(Data to process begins)

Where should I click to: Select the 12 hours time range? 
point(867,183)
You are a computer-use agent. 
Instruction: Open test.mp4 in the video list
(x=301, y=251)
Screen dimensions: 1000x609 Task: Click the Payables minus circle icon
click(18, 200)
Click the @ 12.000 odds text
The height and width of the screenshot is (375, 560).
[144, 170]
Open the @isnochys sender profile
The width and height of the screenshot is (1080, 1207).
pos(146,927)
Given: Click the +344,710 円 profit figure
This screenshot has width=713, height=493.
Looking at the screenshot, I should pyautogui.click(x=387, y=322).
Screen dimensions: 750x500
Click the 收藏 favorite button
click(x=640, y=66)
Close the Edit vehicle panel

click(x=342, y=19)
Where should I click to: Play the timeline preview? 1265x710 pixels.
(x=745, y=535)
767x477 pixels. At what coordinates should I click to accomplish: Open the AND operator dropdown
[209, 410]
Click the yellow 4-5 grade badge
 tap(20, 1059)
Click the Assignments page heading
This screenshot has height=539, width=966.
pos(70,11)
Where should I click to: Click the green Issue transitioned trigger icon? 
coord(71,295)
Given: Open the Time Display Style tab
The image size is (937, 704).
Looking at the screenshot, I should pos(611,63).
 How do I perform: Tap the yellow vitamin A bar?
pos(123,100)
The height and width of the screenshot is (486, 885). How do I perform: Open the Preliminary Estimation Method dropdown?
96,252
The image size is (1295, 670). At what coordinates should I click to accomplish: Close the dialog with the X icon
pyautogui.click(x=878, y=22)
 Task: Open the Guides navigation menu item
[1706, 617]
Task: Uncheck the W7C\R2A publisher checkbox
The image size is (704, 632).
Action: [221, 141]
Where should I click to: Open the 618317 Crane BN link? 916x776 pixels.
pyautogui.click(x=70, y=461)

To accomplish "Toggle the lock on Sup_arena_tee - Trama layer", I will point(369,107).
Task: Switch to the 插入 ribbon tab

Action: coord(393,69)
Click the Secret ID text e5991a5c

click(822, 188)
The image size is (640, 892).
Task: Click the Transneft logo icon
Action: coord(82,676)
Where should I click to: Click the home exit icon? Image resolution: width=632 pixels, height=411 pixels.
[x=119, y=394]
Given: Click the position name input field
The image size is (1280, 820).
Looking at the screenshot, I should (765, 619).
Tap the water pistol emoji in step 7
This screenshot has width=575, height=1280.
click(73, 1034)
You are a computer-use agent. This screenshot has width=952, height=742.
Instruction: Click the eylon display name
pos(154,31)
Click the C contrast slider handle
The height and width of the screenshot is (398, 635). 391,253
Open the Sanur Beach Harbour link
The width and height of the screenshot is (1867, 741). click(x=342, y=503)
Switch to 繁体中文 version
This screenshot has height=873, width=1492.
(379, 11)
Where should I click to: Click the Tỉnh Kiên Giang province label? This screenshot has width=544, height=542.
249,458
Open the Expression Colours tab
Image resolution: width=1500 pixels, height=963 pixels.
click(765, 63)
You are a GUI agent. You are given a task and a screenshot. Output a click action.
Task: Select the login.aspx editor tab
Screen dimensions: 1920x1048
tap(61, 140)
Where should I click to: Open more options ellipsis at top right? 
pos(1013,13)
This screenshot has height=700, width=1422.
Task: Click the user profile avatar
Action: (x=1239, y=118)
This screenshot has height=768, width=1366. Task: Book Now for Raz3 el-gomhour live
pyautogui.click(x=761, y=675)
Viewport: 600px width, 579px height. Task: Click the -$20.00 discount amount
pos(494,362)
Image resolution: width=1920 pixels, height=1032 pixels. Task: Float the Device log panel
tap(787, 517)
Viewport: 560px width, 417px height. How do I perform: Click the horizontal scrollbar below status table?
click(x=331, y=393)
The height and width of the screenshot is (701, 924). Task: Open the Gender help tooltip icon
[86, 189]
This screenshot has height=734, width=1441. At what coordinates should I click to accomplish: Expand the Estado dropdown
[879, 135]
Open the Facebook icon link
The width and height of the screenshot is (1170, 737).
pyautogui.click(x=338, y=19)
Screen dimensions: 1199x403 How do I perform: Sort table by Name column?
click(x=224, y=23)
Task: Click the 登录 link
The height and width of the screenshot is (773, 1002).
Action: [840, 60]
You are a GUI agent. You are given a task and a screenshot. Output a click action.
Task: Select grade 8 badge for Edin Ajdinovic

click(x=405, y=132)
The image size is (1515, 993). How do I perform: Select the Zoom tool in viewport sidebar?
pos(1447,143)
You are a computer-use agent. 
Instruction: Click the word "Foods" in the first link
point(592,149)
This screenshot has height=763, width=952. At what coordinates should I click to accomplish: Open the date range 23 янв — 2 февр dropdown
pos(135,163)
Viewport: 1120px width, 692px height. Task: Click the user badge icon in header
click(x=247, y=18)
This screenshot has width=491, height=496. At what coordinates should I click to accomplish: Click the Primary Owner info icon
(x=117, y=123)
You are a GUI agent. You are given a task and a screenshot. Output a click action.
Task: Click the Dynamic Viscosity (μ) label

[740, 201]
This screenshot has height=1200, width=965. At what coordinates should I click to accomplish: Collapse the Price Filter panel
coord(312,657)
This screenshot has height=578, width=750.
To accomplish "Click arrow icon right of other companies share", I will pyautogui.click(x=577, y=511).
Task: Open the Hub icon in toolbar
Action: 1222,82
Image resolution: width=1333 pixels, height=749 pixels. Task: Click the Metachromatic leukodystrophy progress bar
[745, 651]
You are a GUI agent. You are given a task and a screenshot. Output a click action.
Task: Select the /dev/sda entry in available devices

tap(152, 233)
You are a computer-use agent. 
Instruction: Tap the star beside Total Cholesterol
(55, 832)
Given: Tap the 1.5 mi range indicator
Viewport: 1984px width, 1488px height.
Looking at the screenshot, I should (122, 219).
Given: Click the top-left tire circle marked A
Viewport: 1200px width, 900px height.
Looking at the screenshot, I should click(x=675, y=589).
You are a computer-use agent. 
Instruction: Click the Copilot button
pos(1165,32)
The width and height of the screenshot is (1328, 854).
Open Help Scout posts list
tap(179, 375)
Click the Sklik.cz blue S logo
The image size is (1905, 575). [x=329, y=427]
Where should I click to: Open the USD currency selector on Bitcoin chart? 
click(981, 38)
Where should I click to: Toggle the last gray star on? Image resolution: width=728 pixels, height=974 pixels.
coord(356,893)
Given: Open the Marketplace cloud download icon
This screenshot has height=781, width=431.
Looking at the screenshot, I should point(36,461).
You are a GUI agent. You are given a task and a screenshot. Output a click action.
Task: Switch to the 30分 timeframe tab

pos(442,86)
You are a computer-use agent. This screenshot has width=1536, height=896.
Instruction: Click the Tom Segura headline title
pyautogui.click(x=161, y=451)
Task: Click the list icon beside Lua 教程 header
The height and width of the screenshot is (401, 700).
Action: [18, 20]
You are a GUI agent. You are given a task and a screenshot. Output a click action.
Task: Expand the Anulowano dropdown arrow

(Data to process ends)

Transcribe the lines above between the line holding "This screenshot has height=873, width=1492." and the line holding "Task: Click the 登录 link", inclusive, exactly as they stand and with nothing added.

_Answer box_
This screenshot has height=873, width=1492.
(379, 11)
Where should I click to: Click the Tỉnh Kiên Giang province label? This screenshot has width=544, height=542.
249,458
Open the Expression Colours tab
Image resolution: width=1500 pixels, height=963 pixels.
click(765, 63)
You are a GUI agent. You are given a task and a screenshot. Output a click action.
Task: Select the login.aspx editor tab
Screen dimensions: 1920x1048
tap(61, 140)
Where should I click to: Open more options ellipsis at top right? 
pos(1013,13)
This screenshot has height=700, width=1422.
Task: Click the user profile avatar
Action: (x=1239, y=118)
This screenshot has height=768, width=1366. Task: Book Now for Raz3 el-gomhour live
pyautogui.click(x=761, y=675)
Viewport: 600px width, 579px height. Task: Click the -$20.00 discount amount
pos(494,362)
Image resolution: width=1920 pixels, height=1032 pixels. Task: Float the Device log panel
tap(787, 517)
Viewport: 560px width, 417px height. How do I perform: Click the horizontal scrollbar below status table?
click(x=331, y=393)
The height and width of the screenshot is (701, 924). Task: Open the Gender help tooltip icon
[86, 189]
This screenshot has height=734, width=1441. At what coordinates should I click to accomplish: Expand the Estado dropdown
[879, 135]
Open the Facebook icon link
The width and height of the screenshot is (1170, 737).
pyautogui.click(x=338, y=19)
Screen dimensions: 1199x403 How do I perform: Sort table by Name column?
click(x=224, y=23)
Task: Click the 登录 link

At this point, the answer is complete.